Verilen Alıştırma:
Sayfadan alıntıdaki metnin "Bilindiği üzere, Post-Sovyet" sözlerinden "Birliği (AEB) idi." sözlerine kadar olan kısmını, bu son sözler de dahil olmak üzere, hiç değiştirmeden tekrarlayın.

Sayfadan Alıntı:
--------

“SSCB’nin yıkılması, 20. yüzyılın en büyük jeopolitik felaketidir”.
Putin’in hafızalardan silinmeyen bu sözü, Rusya’nın “Büyük Güç” rüyasından aslında hiç uyanmadığının itirafıydı.
Bilindiği üzere, Post-Sovyet dönemde bölgenin yeniden entegre olma ruhu hep canlı kaldı. Hatta buna dair ilk adım olan Bağımsız Devletler Topluluğu (BDT), zamanla ekonomik bir projeye dönüşmeye heveslendi. BDT bu amaç doğrultusunda, 2000 yılında Avrasya Ekonomik Topluluğu’na (AET) imza atsa da, Putin’in 2005 yılındaki ifadesine göre “ekonomik anlamda bir süper güce asla sahip olamamıştı”.
Gayretler ise hep sürdü ve Rusya 2010’da Belarus ve Kazakistan’ın katılımıyla Avrasya Gümrük Birliği’ni (AGB) resmen devreye soktu. O yıllardan bugüne ilmek ilmek dokunarak hayata geçirilmek istenen proje ise, Avrupa Birliği’ne (AB) rakip olabilecek bir Avrasya Ekonomik Birliği (AEB) idi.
UKRAYNA GÖZBEBEĞİYDİ
Nitekim AB de yerinde durmuyordu. “Doğu Avrupa ve Güney Kafkasya’da olup bitenler bizi de ilgilendirir” diyerek 2009’da başlatılan Doğu Ortaklığı Projesi, Ermenistan, Azerbaycan, Belarus, Gürcistan, Moldova ve Ukrayna’yı, AB safına çekmeye çalışıyordu.

--------

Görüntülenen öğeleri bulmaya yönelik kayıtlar
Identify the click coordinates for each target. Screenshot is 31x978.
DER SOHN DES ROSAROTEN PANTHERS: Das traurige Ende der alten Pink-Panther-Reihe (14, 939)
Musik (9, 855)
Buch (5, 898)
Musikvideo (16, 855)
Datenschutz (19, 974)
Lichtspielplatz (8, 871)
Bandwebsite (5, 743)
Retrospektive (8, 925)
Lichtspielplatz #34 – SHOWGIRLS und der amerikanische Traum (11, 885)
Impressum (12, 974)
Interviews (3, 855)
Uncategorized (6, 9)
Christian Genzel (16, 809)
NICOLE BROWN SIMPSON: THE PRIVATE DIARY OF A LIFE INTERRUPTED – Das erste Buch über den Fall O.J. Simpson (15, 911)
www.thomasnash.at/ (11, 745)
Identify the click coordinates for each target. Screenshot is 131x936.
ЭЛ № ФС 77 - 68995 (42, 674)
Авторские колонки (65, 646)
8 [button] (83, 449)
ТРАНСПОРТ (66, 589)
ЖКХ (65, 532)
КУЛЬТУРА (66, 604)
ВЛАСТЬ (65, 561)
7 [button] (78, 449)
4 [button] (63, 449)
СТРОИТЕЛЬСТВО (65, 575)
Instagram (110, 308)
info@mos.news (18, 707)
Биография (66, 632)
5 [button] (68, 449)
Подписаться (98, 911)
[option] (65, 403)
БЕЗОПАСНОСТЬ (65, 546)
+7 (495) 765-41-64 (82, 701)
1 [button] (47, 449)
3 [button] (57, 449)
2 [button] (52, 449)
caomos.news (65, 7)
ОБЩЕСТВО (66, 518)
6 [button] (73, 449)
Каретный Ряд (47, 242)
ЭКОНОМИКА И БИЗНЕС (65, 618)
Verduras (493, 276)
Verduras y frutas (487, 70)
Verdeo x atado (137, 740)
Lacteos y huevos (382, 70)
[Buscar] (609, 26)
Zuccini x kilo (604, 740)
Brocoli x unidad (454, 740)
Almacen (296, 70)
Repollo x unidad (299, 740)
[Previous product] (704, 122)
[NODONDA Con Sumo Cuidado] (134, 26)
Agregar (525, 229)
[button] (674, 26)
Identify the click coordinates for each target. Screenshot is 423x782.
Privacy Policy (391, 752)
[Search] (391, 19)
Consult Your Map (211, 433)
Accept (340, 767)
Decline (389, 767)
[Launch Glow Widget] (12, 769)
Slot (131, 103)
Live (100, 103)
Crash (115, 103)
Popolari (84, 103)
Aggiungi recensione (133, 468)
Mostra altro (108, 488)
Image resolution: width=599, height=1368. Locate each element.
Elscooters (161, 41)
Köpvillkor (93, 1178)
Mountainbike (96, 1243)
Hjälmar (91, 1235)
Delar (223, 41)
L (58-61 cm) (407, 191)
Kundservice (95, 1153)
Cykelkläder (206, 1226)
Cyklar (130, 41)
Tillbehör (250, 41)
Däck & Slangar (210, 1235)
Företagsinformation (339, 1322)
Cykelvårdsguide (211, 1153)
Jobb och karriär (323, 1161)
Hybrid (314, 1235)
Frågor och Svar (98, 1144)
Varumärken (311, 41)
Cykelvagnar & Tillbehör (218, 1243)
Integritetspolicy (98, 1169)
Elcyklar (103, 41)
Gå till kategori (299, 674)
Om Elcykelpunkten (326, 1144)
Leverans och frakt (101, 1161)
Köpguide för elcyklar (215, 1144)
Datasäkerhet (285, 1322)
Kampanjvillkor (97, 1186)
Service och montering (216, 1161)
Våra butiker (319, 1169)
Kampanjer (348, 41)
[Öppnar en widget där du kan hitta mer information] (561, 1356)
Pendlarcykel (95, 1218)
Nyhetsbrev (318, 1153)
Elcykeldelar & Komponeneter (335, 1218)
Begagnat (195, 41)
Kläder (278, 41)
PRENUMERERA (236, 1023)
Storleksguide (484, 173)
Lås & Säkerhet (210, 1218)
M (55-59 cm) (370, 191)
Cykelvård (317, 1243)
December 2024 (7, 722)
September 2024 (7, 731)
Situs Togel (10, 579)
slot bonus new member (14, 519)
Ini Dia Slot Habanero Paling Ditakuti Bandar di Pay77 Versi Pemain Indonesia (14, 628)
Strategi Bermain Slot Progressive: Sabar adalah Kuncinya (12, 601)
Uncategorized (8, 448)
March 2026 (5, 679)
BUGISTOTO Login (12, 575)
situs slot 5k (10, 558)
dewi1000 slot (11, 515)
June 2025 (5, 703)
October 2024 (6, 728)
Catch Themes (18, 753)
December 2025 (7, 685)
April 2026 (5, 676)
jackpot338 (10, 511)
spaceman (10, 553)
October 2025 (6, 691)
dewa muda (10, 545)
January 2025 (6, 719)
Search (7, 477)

--------

Aşağıdaki Yanıt:
Bilindiği üzere, Post-Sovyet dönemde bölgenin yeniden entegre olma ruhu hep canlı kaldı. Hatta buna dair ilk adım olan Bağımsız Devletler Topluluğu (BDT), zamanla ekonomik bir projeye dönüşmeye heveslendi. BDT bu amaç doğrultusunda, 2000 yılında Avrasya Ekonomik Topluluğu’na (AET) imza atsa da, Putin’in 2005 yılındaki ifadesine göre “ekonomik anlamda bir süper güce asla sahip olamamıştı”.
Gayretler ise hep sürdü ve Rusya 2010’da Belarus ve Kazakistan’ın katılımıyla Avrasya Gümrük Birliği’ni (AGB) resmen devreye soktu. O yıllardan bugüne ilmek ilmek dokunarak hayata geçirilmek istenen proje ise, Avrupa Birliği’ne (AB) rakip olabilecek bir Avrasya Ekonomik Birliği (AEB) idi.